W narracji Państwa Hnatów bardzo często wspominano Piotra Przybosia. Jak już pisałem wyżej był on jednym z nauczycieli pana Józefa, a gdy ten się ożenił z Panią Reginą, Przyboś stał się dla niego rodziną. Piotr Przyboś był samoukiem grającym na skrzypcach, ale także na organach. Grywał jeszcze przed wojną i znał niewyobrażalną ilość ludowych melodii. Był także założycielem zespołu Bukowianie. Mój rozmówca uczył i ćwiczył się pod jego okiem wiele lat i to dzięki niemu opanował repertuar ludowy. Wspominał, że bardzo dużo z p. Przybosiem ćwiczyli zimą w 1960 roku. Pan Przyboś według pana Hnata był dobrym duchem zespołu, nie tylko powołał go do życia, ale to on doglądał wszelkich szczegółów, w pierwszej fazie opracował tańce itp. Co więcej był też jednym z bardziej rozpoznawalnych muzykantów w okolicy. Wielu uczyło się przy nim i od niego. W swoim repertuarze miał nie tylko melodie polskie, ale też łemkowskie i żydowskie. Wszystko grał z pamięci, nie miał nic zapisanego. Pan Przyboś był spokrewniony z Julianem Przybosiem. Pamiątki związane z muzykowaniem Piotra Przybosia znajdują się u jego syna Adama (Bukowsko) i Henryka Pałuka (Nowotaniec - pracownik GOK w Bukowsku).

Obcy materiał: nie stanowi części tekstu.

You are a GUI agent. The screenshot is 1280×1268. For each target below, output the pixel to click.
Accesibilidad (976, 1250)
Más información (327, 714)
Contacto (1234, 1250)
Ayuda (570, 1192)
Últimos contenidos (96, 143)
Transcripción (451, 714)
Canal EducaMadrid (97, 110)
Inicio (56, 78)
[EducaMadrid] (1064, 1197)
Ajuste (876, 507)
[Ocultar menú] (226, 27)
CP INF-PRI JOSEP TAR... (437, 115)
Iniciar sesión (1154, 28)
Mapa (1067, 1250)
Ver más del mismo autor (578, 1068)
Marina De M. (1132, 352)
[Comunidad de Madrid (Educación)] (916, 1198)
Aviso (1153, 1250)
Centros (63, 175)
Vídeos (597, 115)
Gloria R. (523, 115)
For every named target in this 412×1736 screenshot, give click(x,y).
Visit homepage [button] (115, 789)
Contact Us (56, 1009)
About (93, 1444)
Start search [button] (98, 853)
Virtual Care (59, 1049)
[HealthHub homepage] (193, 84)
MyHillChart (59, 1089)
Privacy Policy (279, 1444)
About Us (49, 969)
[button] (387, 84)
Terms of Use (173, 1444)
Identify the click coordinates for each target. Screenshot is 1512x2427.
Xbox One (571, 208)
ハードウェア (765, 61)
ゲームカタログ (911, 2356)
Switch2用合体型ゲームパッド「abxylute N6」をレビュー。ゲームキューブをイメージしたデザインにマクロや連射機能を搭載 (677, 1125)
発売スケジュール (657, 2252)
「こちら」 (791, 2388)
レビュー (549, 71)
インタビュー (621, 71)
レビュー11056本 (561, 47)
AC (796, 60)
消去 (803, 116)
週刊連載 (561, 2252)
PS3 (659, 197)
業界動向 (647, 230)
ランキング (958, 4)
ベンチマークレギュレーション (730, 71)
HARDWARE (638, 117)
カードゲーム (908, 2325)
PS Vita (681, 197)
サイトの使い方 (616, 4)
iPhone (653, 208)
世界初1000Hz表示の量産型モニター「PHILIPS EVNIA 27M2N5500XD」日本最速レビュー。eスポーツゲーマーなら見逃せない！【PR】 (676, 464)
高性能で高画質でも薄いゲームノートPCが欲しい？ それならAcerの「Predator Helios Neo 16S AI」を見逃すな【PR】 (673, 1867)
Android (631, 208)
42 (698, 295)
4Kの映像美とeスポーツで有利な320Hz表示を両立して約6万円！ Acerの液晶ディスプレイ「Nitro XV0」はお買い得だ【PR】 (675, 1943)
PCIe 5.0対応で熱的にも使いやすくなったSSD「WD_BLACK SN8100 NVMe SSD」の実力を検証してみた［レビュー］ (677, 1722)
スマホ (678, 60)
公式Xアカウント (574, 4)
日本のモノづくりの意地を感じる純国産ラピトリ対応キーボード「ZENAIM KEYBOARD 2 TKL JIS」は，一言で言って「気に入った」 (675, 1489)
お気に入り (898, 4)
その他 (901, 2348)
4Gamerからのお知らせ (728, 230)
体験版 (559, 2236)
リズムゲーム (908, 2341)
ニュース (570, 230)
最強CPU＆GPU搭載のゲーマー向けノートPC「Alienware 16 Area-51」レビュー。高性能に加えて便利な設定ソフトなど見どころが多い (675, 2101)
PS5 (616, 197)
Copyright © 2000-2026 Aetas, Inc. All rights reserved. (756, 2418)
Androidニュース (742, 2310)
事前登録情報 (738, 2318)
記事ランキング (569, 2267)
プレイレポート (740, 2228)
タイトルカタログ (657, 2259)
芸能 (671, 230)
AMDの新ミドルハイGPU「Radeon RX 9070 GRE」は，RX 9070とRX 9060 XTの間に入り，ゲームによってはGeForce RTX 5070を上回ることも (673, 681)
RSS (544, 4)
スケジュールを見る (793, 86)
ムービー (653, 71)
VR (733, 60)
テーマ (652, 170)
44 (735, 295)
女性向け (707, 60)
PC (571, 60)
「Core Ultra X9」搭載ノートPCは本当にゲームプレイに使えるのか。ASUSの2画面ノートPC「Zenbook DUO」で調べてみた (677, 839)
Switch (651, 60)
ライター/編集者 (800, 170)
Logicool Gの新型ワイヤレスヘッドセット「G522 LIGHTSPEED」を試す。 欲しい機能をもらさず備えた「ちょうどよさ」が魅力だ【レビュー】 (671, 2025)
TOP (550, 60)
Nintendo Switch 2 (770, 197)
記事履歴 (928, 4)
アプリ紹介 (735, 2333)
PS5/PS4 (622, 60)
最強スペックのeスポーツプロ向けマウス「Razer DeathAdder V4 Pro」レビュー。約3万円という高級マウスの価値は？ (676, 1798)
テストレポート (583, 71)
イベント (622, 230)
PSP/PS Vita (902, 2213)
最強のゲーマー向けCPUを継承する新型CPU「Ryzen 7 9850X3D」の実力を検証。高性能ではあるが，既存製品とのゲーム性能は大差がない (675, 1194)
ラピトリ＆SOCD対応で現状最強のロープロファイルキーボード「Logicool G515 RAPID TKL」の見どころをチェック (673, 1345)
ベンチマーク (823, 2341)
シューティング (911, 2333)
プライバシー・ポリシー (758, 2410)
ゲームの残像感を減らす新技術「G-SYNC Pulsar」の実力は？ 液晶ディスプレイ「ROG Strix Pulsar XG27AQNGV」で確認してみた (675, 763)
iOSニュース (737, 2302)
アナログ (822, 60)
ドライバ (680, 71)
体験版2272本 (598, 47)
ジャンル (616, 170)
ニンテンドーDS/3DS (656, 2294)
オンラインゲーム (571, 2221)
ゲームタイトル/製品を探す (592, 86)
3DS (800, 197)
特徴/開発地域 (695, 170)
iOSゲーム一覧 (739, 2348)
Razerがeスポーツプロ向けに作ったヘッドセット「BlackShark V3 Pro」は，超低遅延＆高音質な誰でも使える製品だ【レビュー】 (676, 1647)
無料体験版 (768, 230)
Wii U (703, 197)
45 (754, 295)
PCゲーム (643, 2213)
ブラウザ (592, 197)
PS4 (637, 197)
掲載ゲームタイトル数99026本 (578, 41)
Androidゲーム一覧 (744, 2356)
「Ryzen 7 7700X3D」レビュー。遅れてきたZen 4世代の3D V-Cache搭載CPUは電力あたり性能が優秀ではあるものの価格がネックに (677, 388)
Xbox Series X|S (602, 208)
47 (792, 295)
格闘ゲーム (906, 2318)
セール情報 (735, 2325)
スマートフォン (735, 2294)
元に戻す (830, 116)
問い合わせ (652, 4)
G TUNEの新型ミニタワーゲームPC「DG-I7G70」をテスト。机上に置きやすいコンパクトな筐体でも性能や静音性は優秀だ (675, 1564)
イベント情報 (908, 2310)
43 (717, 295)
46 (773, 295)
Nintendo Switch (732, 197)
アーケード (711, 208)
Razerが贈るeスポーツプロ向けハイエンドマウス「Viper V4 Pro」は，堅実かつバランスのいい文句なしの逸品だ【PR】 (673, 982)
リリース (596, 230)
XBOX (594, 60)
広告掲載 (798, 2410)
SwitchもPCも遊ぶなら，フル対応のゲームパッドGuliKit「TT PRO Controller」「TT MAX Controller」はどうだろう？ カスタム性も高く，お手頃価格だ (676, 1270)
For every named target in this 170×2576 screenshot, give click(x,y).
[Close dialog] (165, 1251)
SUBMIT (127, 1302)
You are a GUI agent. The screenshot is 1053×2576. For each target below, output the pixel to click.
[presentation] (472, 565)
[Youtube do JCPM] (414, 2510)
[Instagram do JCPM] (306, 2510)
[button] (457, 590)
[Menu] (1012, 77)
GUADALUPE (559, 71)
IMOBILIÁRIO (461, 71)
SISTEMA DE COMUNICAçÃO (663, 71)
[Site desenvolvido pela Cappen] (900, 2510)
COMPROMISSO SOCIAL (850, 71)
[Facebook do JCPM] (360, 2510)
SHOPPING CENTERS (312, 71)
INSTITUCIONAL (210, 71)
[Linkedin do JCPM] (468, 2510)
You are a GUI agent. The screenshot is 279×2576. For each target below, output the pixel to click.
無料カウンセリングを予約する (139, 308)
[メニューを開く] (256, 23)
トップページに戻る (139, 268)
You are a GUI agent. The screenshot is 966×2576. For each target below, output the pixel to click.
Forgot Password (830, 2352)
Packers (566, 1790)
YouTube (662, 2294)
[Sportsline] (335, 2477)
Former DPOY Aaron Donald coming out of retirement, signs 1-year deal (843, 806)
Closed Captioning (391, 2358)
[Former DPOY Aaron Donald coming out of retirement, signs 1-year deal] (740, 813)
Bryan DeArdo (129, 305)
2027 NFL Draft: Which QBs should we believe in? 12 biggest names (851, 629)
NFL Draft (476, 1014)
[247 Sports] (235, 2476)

Choć grał jeszcze przed wojskiem to podczas dwuletniej służby wojskowej nie miał okazji muzykować w armii. Wspominał, że tylko raz jedyny, gdy w kapeli zabrakło akordeonisty, został poproszony o granie. Żona pana Hnata wspominała, że jak jej mąż przyjeżdżał do Bukowska na przepustki z wojska to cała miejscowości się cieszyła bo było pewne, że będzie zabawa taneczna. On i jego przyjaciel z trąbką wystarczali do tego aby zorganizować zabawę. Ona, nie będąc jeszcze wówczas, jego żoną organizowała owe zabawy. Przy okazji organizowania jednej z takich zabaw poznali się bliżej. Po wyjściu z wojska do cywila za namową pana Przybosia zaczęli formowanie kapeli, która dała początek Bukowianom, którzy powstali w 1969 roku. Kapela grała jednak tylko pod zespół i oficjalne występy, bez grania na weselach czy zabawach. Grywał jednak także na zabawach i weselach, a także w jednej z sanockich restauracji na dancingach. Zespół weselny w którym grał Pan Hnat cieszył się wzięciem. W repertuarze mieli m.in. wiele marszów, a to wg słów mojego rozmówcy miało świadczyć o poziomie zespołu.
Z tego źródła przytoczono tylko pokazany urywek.